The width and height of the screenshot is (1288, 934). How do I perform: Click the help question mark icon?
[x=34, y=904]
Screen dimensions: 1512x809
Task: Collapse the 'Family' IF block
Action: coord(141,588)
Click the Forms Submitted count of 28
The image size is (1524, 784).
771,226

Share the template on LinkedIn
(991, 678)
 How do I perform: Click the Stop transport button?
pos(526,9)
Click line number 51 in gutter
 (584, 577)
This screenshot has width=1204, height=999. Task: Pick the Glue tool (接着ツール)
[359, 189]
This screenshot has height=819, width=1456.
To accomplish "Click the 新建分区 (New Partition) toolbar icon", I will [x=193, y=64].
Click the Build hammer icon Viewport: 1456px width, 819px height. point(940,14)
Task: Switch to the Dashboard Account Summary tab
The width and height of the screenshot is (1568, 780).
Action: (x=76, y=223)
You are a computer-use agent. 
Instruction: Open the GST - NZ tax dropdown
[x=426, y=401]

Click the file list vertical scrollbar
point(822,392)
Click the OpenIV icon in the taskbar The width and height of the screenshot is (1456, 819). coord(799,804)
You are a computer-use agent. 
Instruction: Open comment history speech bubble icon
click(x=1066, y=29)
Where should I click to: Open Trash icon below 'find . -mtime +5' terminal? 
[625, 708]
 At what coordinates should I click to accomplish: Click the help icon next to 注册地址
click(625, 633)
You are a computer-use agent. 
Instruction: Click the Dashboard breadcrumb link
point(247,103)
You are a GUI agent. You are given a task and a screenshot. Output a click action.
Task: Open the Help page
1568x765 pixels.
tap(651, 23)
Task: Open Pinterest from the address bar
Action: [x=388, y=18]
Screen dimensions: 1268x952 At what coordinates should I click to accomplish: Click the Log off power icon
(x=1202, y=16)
○ ○ ○ ○
● Work instructions
The whole of the data is to be copied out word for word.

● Result for this task
The width and height of the screenshot is (1288, 934). How do I perform: Click the help question mark icon?
[x=34, y=904]
Screen dimensions: 1512x809
Task: Collapse the 'Family' IF block
Action: coord(141,588)
Click the Forms Submitted count of 28
The image size is (1524, 784).
771,226

Share the template on LinkedIn
(991, 678)
 How do I perform: Click the Stop transport button?
pos(526,9)
Click line number 51 in gutter
 (584, 577)
This screenshot has width=1204, height=999. Task: Pick the Glue tool (接着ツール)
[359, 189]
This screenshot has height=819, width=1456.
To accomplish "Click the 新建分区 (New Partition) toolbar icon", I will [x=193, y=64].
Click the Build hammer icon Viewport: 1456px width, 819px height. point(940,14)
Task: Switch to the Dashboard Account Summary tab
The width and height of the screenshot is (1568, 780).
Action: (x=76, y=223)
You are a computer-use agent. 
Instruction: Open the GST - NZ tax dropdown
[x=426, y=401]

Click the file list vertical scrollbar
point(822,392)
Click the OpenIV icon in the taskbar The width and height of the screenshot is (1456, 819). coord(799,804)
You are a computer-use agent. 
Instruction: Open comment history speech bubble icon
click(x=1066, y=29)
Where should I click to: Open Trash icon below 'find . -mtime +5' terminal? 
[625, 708]
 At what coordinates should I click to accomplish: Click the help icon next to 注册地址
click(625, 633)
You are a computer-use agent. 
Instruction: Click the Dashboard breadcrumb link
point(247,103)
You are a GUI agent. You are given a task and a screenshot. Output a click action.
Task: Open the Help page
1568x765 pixels.
tap(651, 23)
Task: Open Pinterest from the address bar
Action: [x=388, y=18]
Screen dimensions: 1268x952 At what coordinates should I click to accomplish: Click the Log off power icon
(x=1202, y=16)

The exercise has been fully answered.